[Stored records]
**********

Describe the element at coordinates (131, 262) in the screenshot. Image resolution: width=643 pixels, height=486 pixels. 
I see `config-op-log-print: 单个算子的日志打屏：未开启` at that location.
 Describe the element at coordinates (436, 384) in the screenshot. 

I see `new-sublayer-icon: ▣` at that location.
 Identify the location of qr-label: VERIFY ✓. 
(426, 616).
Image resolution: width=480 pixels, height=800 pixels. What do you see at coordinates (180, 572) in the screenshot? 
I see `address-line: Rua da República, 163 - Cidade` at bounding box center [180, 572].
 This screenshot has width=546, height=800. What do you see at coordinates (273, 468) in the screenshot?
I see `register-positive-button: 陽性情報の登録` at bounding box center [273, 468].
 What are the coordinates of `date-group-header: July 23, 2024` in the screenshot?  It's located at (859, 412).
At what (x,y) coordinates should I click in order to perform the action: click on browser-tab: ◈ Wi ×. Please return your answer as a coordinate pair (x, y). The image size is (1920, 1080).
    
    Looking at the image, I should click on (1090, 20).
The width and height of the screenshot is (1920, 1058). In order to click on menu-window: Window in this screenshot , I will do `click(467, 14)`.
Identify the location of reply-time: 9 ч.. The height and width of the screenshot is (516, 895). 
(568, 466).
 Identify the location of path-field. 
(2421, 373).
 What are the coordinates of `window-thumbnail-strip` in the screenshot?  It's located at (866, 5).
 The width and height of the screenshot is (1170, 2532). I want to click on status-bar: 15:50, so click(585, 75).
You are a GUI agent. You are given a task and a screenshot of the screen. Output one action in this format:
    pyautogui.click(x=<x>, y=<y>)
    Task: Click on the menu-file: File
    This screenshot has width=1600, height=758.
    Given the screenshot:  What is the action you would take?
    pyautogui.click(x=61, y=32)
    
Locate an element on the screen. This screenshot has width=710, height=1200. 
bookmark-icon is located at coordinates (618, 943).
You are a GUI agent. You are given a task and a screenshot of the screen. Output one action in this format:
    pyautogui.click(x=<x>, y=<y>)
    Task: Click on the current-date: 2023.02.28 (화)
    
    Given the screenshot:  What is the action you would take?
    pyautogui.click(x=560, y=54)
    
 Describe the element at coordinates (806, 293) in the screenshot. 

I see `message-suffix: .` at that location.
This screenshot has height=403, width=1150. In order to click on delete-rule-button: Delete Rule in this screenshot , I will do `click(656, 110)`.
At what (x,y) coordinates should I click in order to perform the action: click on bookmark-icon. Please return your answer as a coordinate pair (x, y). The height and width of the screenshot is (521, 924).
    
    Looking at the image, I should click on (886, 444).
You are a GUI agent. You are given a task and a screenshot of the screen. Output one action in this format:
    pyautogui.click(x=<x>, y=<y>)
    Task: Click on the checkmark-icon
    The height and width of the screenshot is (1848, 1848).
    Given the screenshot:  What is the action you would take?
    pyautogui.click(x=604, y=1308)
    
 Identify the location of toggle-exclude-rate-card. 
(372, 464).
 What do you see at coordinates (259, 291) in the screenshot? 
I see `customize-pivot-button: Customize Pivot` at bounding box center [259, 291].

**********

Task statement: Find each line in the listing above that contains the string "date", and copy those lines.

Response to the exercise:
 What are the coordinates of `date-group-header: July 23, 2024` in the screenshot?  It's located at (859, 412).
    Task: Click on the current-date: 2023.02.28 (화)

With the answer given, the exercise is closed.